Trinity 1 2014

Trinity 1 2014 Luke 16:19-31 22 June 2014

I. The Basic Idea

The basic idea is this parable is that God reveals Himself through the Scriptures, not that you can’t judge a book by its cover. But that idea is also there. The beggar Lazarus has nothing to offer God and doesn’t seem to be blessed by God. The rich man seems to be a great man and seems to have God’s blessing, yet when they die the rich man goes to Hell and Lazarus goes to Abraham’s bosom because Lazarus trusted in the promises given by Moses and the prophets.

II. Interpretive Ideas

The question for all the parables is “Where is Jesus? How does this reveal His character and grace?” Some have posited that the beggar Lazarus is the Christ figure, that in being covered by sores and poor He is the suffering servant of Isaiah. When the dogs lick His wounds, it is the Gentiles receiving life from the Lord’s Supper. That becomes pretty pointed when the rich man asks that Lazarus come back from the dead and warn his brothers because, of course, Jesus does come back from the dead. Abraham was right. The resurrection of Jesus Christ meant nothing to those who won’t listen to Moses and the prophets.

III. Main Idea: Lazarus is a Christian

I think, however, that the Lazarus is not the Christ-figure but represents Christians. He suffers as we all suffer in this life and he lives by faith. He trusts the promises in Moses and the prophets about the Messiah and God’s love for him. His sorrows don’t save him or impress God, rather God uses his sorrows to keep him dependent. The beggar learns to trust in God and to wait on Him rather than trusting in riches.

II. The interesting Detail: the dogs licking the wounds

In the parable before us the two men are vividly contrasted. One is rich, the other poor, one feasts sumptuously every day and the other is starving, one is covered with purple and fine linen and the other is covered with sores. The most intriguing detail, however, is that the poor man’s sores are licked by dogs, and to keep it in character, we’d have to say one is not licked by dogs and the other is.

The meaning of that licking hinges on the Greek word alla. Nearly every English translation, including KJV and ESV, translates it as “Moreover.”  So if I said, “You are my friend, moreover you are my boss.” That means that being my boss is on top of being my friend. It is a bonus. So our English texts, after listing the sorrows of the beggar, say, “moreover the dogs came and licked his wounds.” That means that the dogs licking his wounds is one more degradation on top of the others.

But the word translated “moreover” is more naturally translated “but.” It is an adversative conjunction. It negates something. “You are my friend, moreover you are my boss” is quite a bit different than “You are my friend, but you are my boss.”  “You are my friend is negated in that sentence. You are my friend, but you are my boss means you can’t really be my friend.

It could be that when Jesus said, “But the dogs came and licked his wounds” that he was negating some of the suffering of the beggar, that He meant that whatever trials the beggar suffered at least the dogs, if no one else, tried to comfort him.

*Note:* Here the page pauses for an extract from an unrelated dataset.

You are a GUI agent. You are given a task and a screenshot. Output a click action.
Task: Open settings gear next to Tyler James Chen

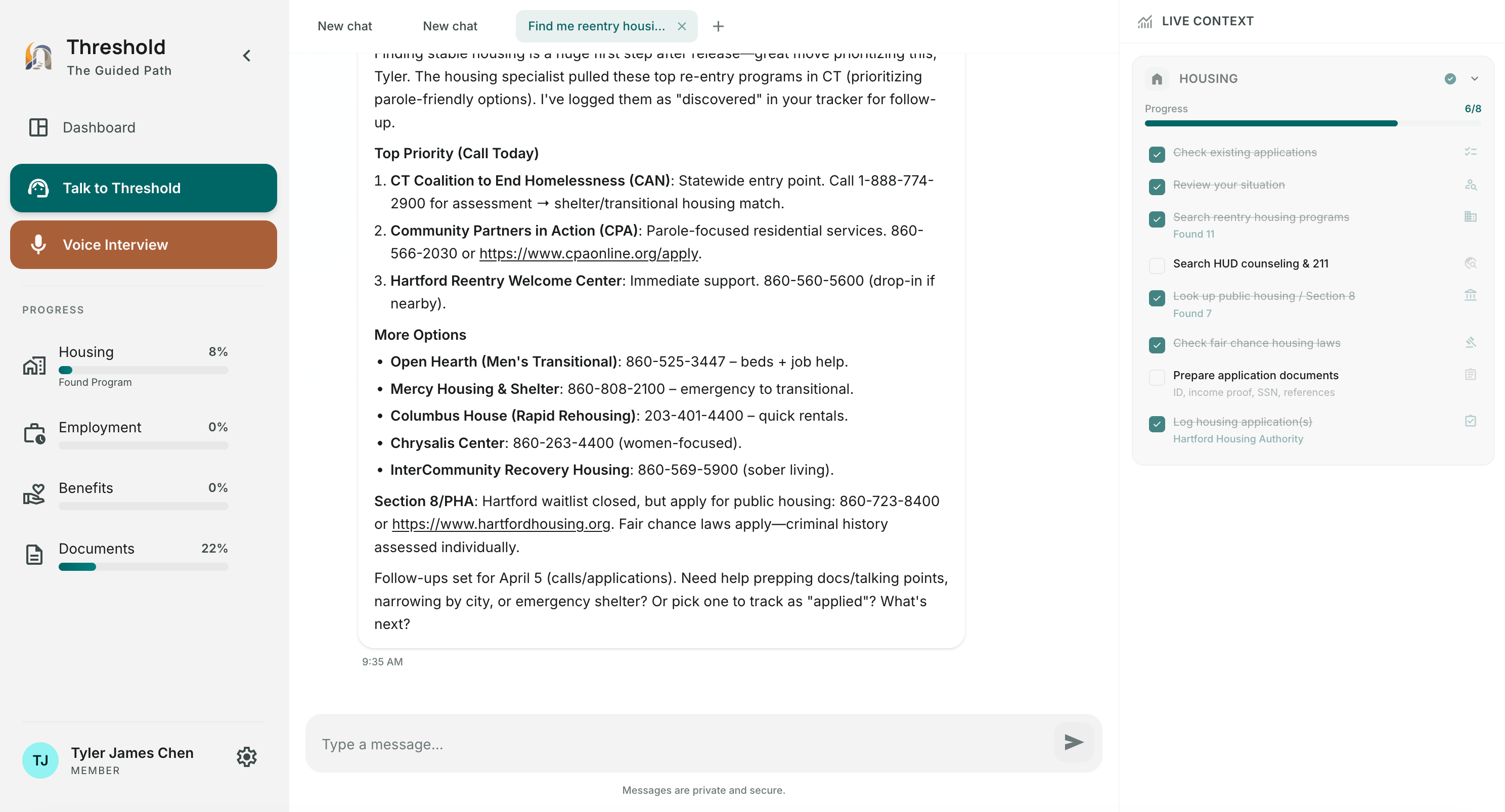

If the beggar is a type of the Christian suffering in this world, then the dogs are God’s ministers. They bring some small balm for wounded souls, not enough perhaps to cure or stop death, but some. They bark and warn of false doctrine and dangers. They guard their friends and they are faithful to their Master.

The Point: God wants to comfort

The point is that God would not leave us in abject sorrow. He reaches out to us. We have Moses and the prophets. We should be comforted by the promises. We should have hope. And He sends the Gospel to us, the cleansing and life-giving words of Life, through the Office of the Holy Ministry.

I have given Holy Communion to people on their death beds. So far, it didn’t heal any of them. But many of them, most of them, were brought to tears by it, were thankful and comforted by it. They did not think it was a small thing. It might not have been that great of medicine for their bodies, but it was the medicine they most needed. It prepared them to pass over and to go to Abraham’s side because it brought to them the risen Body and Blood of Jesus Christ and washed away all their sins.

I do not say this to belittle your sorrows and I know that some of them you have brought on yourself. You are not innocent. You are not Job. Crosses are always custom-made and no one gets out of this unscathed. But no matter what your circumstances, your addictions or abuse or neglect, or what has been done to you, God does not leave you in your sorrows without comfort. Read the Bible and come to Bible class. Pray. Join the brethren in prayer at the Services and join them for mutual consolation. Come to Confession and come to the Sacrament of the Altar. For God’s purpose in keeping you close to Himself in suffering is in order to comfort you.